The shared scaffold
Every domain we work in has the same skeleton: a content-addressed dataset, a parametric and a non-parametric model run in parallel, an adversarial stress harness, and a public review thread. What changes between surfaces is the adversary — the source of the hardness — and that, more than the model class, is what tells us whether a result is real.
A domain earns its place by having a credible hard distribution.
If the only adversary on a domain is "we held out 20% of the data," it is not a research surface — it is an exam. Every domain below has a defended position on what the worst-case data looks like and why.
01 — Reinforcement learning & agentic systems
We study agents that learn under partial observability and under non-stationary reward, where the environment itself shifts as the policy improves. The flagship project is feature-based Q-learning under spectral drift: the feature basis evolves with the policy, so a stable representation cannot be assumed.
- Open-loop and closed-loop benchmark suites with content-addressed seeds
- Counterfactual replays — what would the policy have done at this state-hash, two checkpoints ago?
- Public adversary catalogue: every reward perturbation we use is published and citeable
02 — Computational biology & cohort analysis
Longitudinal cohorts are the hardest data we touch — sparse, irregular, and with a censoring process that is itself informative. We study non-parametric bounds on observational bias and the price of pretending a cohort is a randomised trial when it is not.
- Hazard-rate models with content-addressed cohort partitions
- Synthetic cohort generators for stress-testing causal claims
- A reproducibility audit pipeline for prior published findings — when a claim fails to replicate, the audit is published with the negative result
03 — Quantum-inspired optimisation
Not quantum hardware — quantum-inspired classical solvers that adopt the structure of variational ansätze for combinatorial problems. We are interested in where the speedup actually comes from: representation, or sampling, or both.

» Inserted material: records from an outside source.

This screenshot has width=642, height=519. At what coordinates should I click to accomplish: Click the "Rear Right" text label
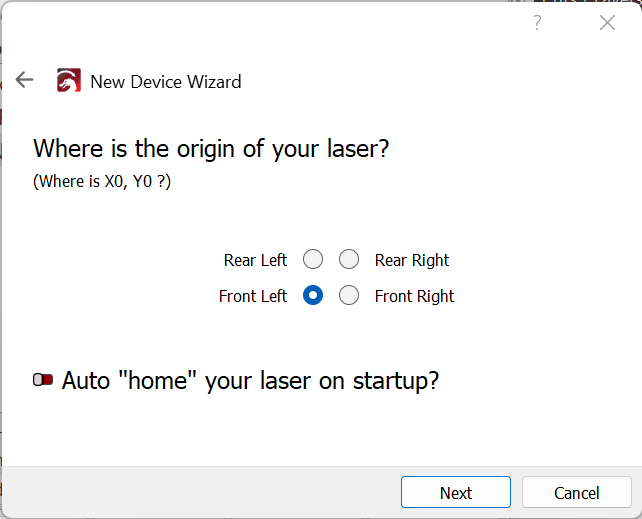pos(412,260)
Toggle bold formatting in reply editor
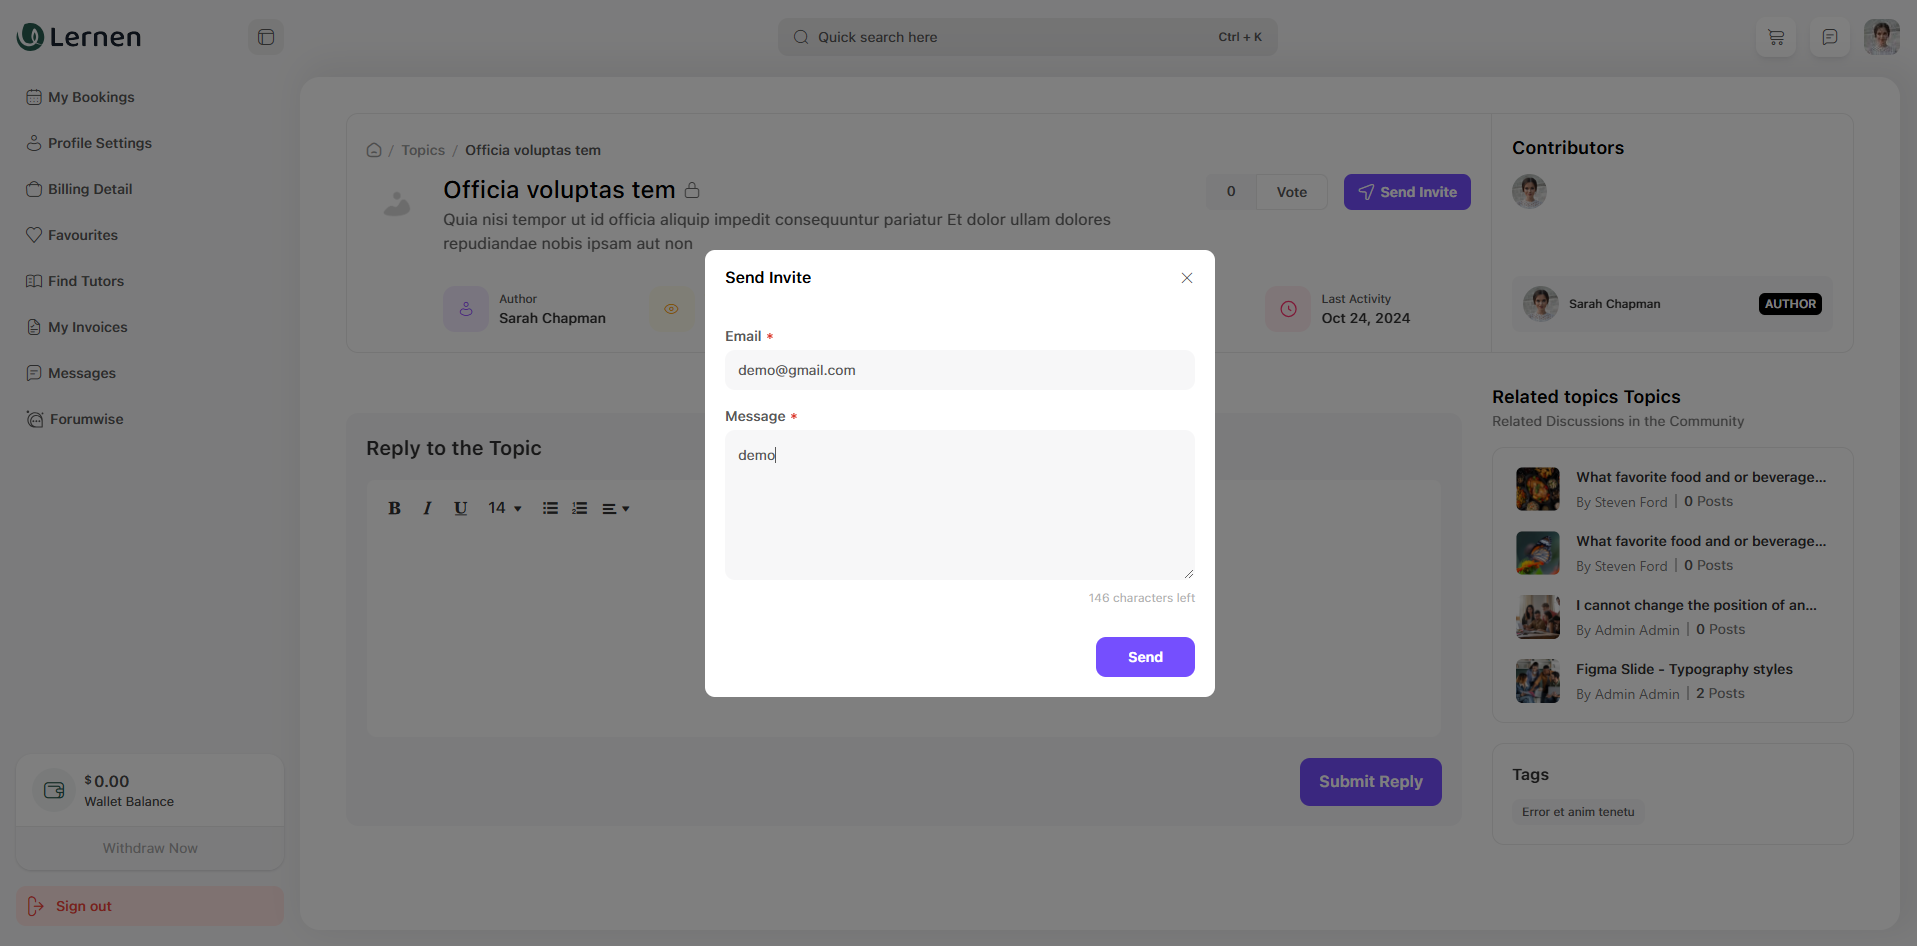 pos(394,508)
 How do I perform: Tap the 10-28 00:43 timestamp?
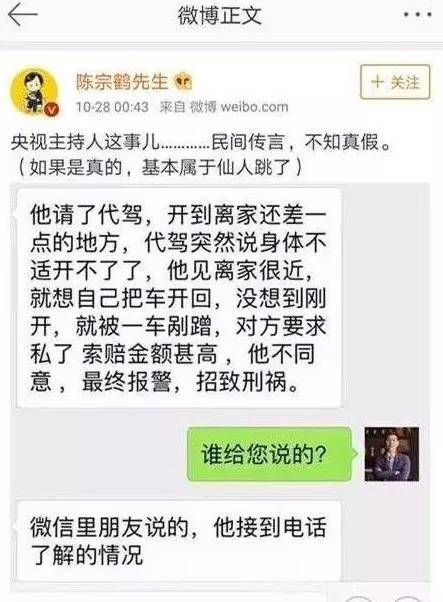[x=112, y=107]
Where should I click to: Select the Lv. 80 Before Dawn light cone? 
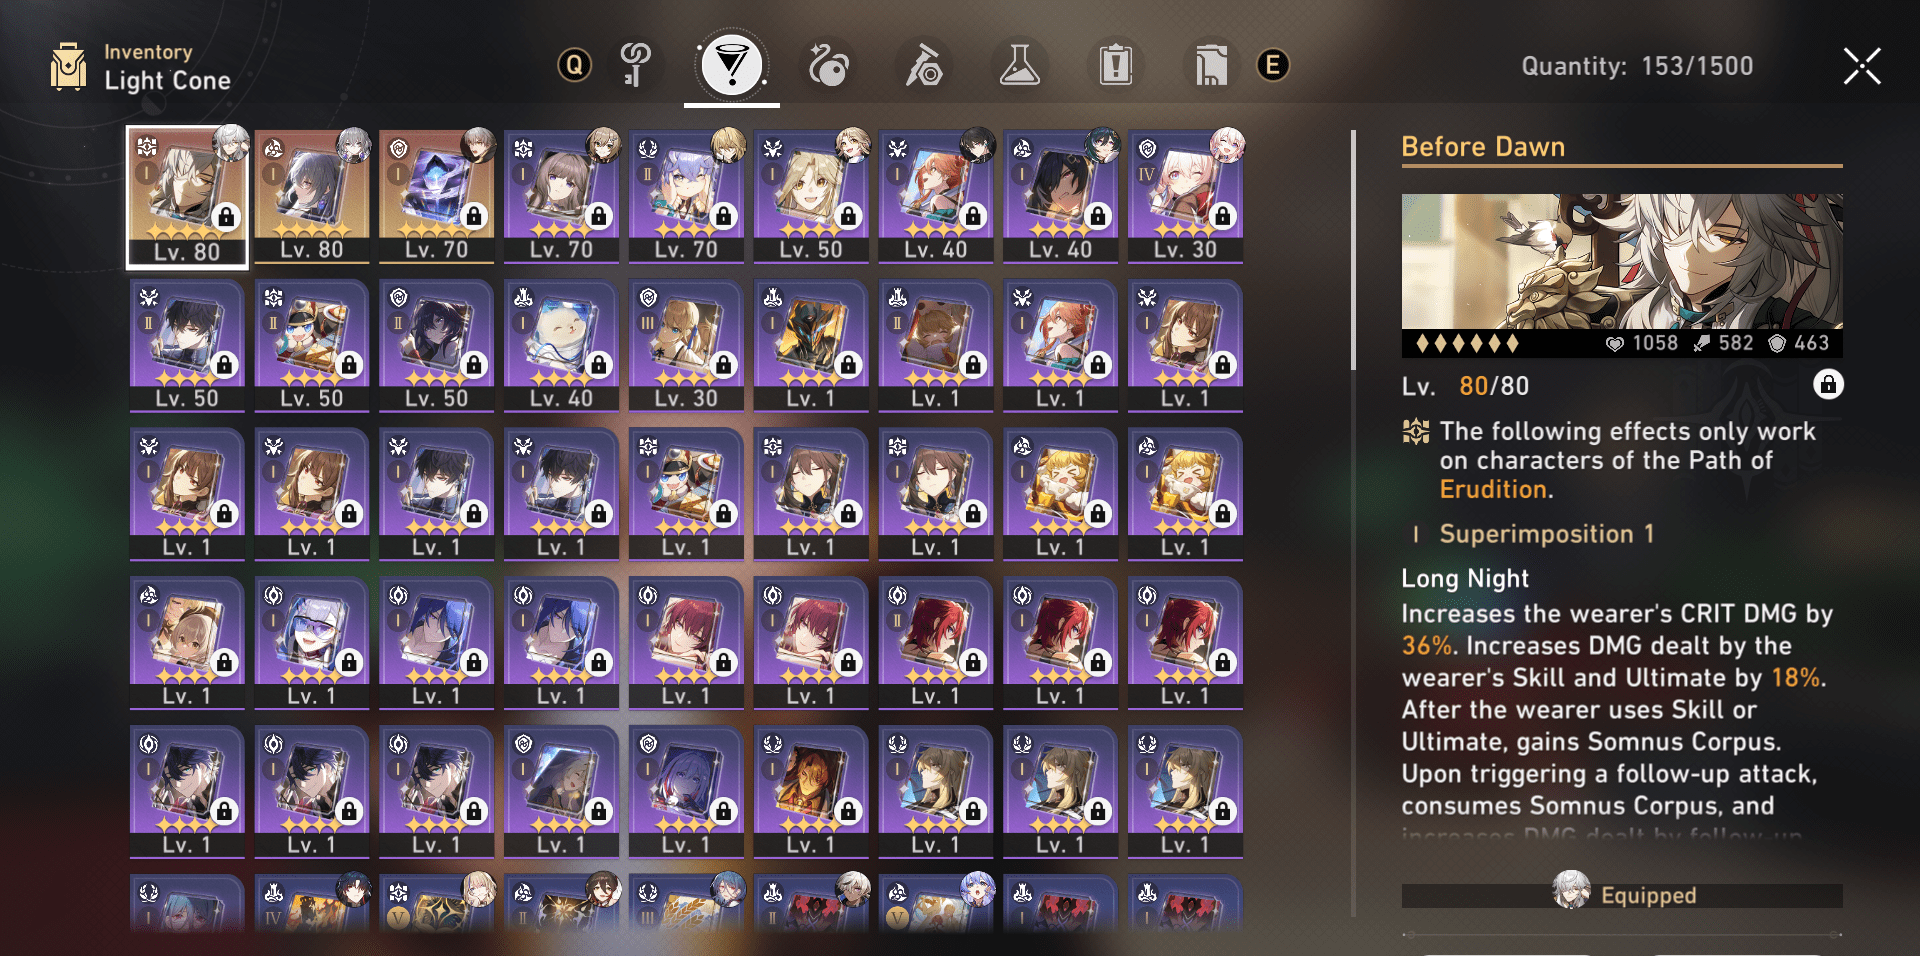[187, 197]
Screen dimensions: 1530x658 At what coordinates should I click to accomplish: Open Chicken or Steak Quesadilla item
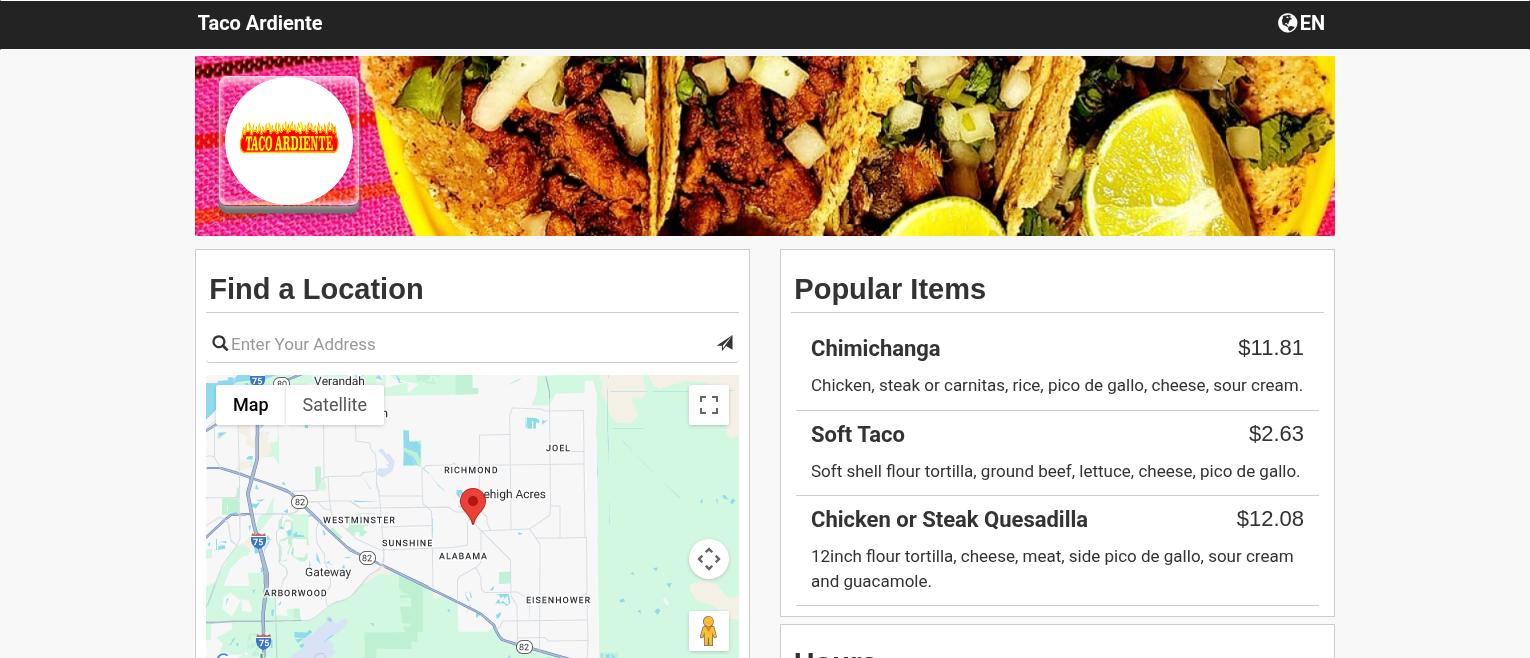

- Benchmarks against simulated annealing on the same problem encodings
- Ablation suites that strip the quantum-inspired layer to see if anything is left
04 — Cryptographic protocol verification
Protocol verification is a domain where a negative result is the publishable result. We focus on machine-checked proofs and the gap between the proven model and the deployed implementation.
- Proof artefacts in Coq and Lean, content-addressed alongside the protocol document
- Side-channel models published with the verification — a clean proof is not the same as a safe implementation
- Joint work with the Cryptography course (CS-6343) at TTU
05 — Adversarial robustness & safety
The catch-all surface for problems where the adversary is the data — prompt injection, distributional shift, emergent misuse. The lab takes an empirical-first stance here: a defence claim is only as strong as the suite of attacks it survives.
- Public attack catalogue with reproducible payloads
- Held-out red team rotation — reviewers run their own attacks at peer-review time
- Disclosure protocol for vulnerabilities found in deployed systems
How a domain joins the atlas
A new domain enters the atlas only when it has (a) a credible adversary, (b) a content-addressed dataset, and (c) a working group of at least three reviewers willing to triage submissions. We review the atlas every semester and retire surfaces that have lost their hard distribution.